A sixth Aryan member of the Fraternity, Danny Troxell, awaits a conviction in the same case and if his conviction is maintained, he will probably join the others. The six men were guilty or have been found guilty of racketeering and murder, crimes that say that the prosecutors were determined to benefit to the sophisticated prison gang that lords on white detainees through the Californian penitentiary system.
Since 2019, federal prosecutors of the Oriental District of California have been targeting the Aryan brotherhood, with cases of racketeering in Fresno and Sacramento. Three other gang members, John Stinson, Kenneth Johnson, and Frank Clement, were found guilty of racketeering and murder and expect the conviction later this month.
But for a while, it was not clear if someone would go to federal prison, a controversy that started when Daniel pleaded guilty at the end of 2023 and declared that he was impatiently awaiting the change of landscape of the federal prisons. The nine men are already serving in life in state prison, but the federal prosecutors argued that they had been able to bypass the security measures to go around others, order and commit murders and manage drug rings of their cells.
When Daniel was not transferred after months, he tried to overthrow his conviction. What followed were months of prosecutors, who tried to get the BOP on board.
Along the way, prosecutors say they discovered additional murder plots involving the accused. Yandell and Troxell would have threatened to kill themselves during their trial last year, while Sylvester would have hired an ATF infiltration agent to kill someone before the start of the trial. After the trial, Yandell was accused of attempted murder for alleging a rod on two prison guards.

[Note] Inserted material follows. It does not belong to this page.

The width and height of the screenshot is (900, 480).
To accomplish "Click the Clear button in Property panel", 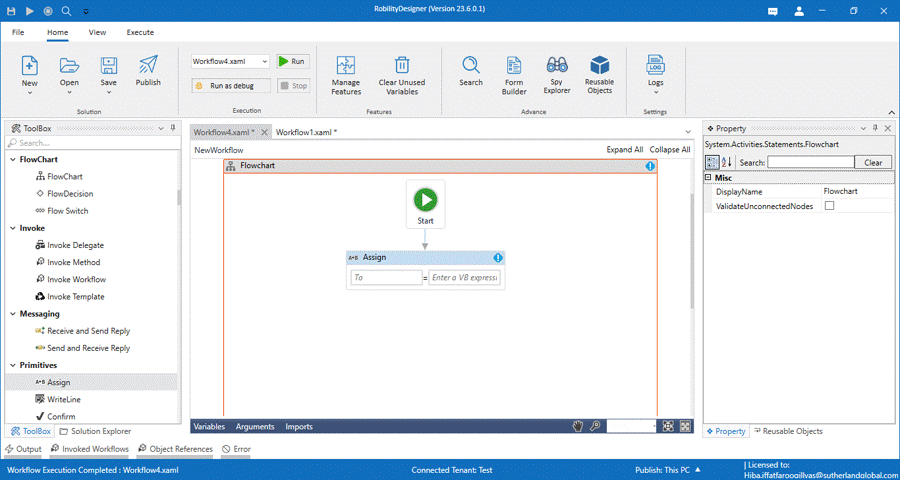I will pos(873,162).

The last drama? On March 10, an ATF agent warned Clement and Johnson that the two had been “targeted for aggression and / or murder” if they returned to a state court. Their lawyers now want to postpone the condemnation to explore the theory that this evolution proves that Clement and Johnson could not have ordered murders in the name of the Aryan fraternity.
The memo of determining the penalty of clement sums up his life as having been mainly sent behind bars, since his adolescence, in Oregon and California, then spending a large part of his adult years to isolation.
“It is easier to believe that people are bad than trying to understand where the behavior comes from and how to change this,” concluded the lawyers of clement, adding later: “It is obvious in this case, how it is easier for the government and the system of blame only an individual like Frank, than to reflect on the defects of institutions today.”